I would think Pro flowers would get the hint (marketing dept) to discontinue their funeral flower site. So embarassing!

They actually have a tab for florist delivered items...it is very prominent in the selection or catagories..It would not be impossible for them to automatically link to florist delivered sympathy section for the sympathy catagory....There would be no garauntee that someone would not send something from another catagory, but at least they would try...I get people trying to send inappropriate crap from my website to funerals all the time, I call them and ask some questions about what made them choose the birthday present bouquet for a sympathy, then advise them that it may upset the family because for them this may very well not be the very happy birthday they had wished to spend with the deceased family member, usually they make a better decision when put in those terms, people in general sometimes have some weird ideas and thought processes and until pointed out in a different way, they have no idea that that thought process even existed...I am sure many of us have recieved gifts that made us think, what in the world was aunt Nancy thinking when she bought me this, same is true with flowers...
 
We recently had a wire delivery for a sympathy to the home, had trouble getting it to them, so called the number given, it was the customers, not the recipient. She was surprised I was trying to hand deliver it, she couldn't understand I was a florist and was trying to deliver an arrangement in a vase and not a box being dropped off. She normally orders thru Proflowers and gets them boxed, I asked her how much her order was, $60 total and we only received $40 total. Spent 20 mins on the phone trying to explain how it all works, she thought you had to go to the flower shop in person to order flowers. I'm hoping I won her over, but not sure if she thinks she's getting a better deal thru Proflowers, she seemed a little dense to me.
 
How could anyone be that stupid to think you have to go to a flower shop to order flowers? I'm thinking that maybe a customer you don't want anyway.
 
So the flowers upset the florist on this board. Not sure if the recipient would be as upset. The flowers look fresh although they are tight. If the recipient takes them home they will last well and as they open they will be reminded of the senders gesture. Does everyone on this board always have perfectly open white lilies. I bet not. Plenty of our images show open flowers when we send tight.

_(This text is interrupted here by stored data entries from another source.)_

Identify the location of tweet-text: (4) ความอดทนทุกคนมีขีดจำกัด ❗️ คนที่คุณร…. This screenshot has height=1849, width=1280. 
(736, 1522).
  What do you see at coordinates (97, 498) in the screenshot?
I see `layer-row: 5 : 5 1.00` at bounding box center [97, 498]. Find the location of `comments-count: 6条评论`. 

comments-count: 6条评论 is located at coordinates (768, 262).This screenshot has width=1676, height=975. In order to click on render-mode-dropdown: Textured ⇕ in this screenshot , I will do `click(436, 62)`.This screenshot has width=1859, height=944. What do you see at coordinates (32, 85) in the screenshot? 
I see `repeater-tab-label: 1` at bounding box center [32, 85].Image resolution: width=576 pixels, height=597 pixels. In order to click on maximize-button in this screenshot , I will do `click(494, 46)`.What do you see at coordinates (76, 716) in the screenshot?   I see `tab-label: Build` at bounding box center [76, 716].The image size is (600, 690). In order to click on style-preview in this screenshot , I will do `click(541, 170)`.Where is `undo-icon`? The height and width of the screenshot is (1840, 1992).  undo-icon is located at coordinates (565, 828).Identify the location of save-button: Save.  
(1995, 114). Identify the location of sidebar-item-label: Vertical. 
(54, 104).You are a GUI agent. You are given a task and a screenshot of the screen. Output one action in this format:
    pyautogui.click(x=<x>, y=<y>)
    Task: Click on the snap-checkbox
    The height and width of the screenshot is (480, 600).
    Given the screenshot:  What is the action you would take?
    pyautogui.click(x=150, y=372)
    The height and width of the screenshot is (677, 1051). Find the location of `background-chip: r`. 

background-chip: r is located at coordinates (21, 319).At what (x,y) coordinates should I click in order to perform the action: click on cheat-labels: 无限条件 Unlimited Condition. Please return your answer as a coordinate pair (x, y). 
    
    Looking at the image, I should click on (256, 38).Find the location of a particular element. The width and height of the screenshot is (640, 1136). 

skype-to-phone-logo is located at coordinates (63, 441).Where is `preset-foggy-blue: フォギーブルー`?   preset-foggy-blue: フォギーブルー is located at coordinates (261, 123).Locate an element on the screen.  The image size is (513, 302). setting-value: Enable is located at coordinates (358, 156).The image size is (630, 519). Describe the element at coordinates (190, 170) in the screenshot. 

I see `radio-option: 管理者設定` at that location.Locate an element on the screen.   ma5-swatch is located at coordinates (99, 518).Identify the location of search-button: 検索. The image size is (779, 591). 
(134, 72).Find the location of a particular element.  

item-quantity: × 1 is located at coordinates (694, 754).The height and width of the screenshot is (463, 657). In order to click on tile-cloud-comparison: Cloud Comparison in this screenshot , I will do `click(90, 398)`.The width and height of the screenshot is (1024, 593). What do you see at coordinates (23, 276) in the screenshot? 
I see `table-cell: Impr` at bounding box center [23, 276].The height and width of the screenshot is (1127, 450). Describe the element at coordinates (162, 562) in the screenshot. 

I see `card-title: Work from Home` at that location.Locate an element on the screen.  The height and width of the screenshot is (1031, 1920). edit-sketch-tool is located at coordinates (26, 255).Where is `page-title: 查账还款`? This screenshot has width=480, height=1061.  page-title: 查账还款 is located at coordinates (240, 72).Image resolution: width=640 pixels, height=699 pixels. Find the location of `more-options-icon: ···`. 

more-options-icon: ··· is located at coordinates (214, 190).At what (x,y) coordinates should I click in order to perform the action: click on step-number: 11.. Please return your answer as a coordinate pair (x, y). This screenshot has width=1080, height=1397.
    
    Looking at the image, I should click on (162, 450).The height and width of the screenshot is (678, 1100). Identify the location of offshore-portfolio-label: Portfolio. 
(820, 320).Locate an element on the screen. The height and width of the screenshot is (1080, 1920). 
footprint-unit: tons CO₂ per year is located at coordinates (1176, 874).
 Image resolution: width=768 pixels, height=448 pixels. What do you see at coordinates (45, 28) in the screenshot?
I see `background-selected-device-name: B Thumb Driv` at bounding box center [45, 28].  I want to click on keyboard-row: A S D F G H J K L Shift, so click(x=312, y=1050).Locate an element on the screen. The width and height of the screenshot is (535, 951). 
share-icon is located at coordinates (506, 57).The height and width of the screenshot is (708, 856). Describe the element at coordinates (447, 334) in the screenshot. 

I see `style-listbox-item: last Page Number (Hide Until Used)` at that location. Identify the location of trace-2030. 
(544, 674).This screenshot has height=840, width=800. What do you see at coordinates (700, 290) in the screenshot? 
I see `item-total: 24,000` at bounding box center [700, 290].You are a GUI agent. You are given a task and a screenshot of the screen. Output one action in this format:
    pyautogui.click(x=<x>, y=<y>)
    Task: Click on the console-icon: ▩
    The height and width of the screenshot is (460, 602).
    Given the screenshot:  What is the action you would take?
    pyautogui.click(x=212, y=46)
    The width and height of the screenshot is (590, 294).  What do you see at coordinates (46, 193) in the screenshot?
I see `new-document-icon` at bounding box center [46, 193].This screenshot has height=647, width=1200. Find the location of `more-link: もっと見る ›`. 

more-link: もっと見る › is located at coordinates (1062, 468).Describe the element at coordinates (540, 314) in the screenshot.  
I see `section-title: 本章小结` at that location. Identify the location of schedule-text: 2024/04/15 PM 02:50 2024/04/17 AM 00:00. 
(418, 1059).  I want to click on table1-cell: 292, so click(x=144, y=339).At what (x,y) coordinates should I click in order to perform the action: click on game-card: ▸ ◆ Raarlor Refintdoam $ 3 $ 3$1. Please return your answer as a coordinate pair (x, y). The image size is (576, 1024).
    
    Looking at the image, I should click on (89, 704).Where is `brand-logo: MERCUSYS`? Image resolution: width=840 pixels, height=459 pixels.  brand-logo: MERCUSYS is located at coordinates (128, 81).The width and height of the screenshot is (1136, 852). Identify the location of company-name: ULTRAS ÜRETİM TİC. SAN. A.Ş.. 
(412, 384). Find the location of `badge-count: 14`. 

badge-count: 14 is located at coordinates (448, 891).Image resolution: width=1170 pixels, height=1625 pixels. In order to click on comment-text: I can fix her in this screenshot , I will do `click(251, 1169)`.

I was making a condolence call and a box of flowers came in from pro flowers. It was the same tight lilies. I watched one of the younger kids open the box and happily place in water. No one made a negative comment. Do I like the fact that pro flowers got the sale. No I don't. I do point out the difference between shipped in a box and hand arranged. We can make fun of there business model but it surly is working.
 
We've had issues if we sent an arrangement and the flowers were tight, the sender sees the photo the recipient sent and complains that the vase was skimpy and they didn't get their money's worth, or the flowers looked dead, such as alstro. They tend to not look very attractive when not open, maybe they expect it to look different when it comes arranged rather than "fresh from the grower?"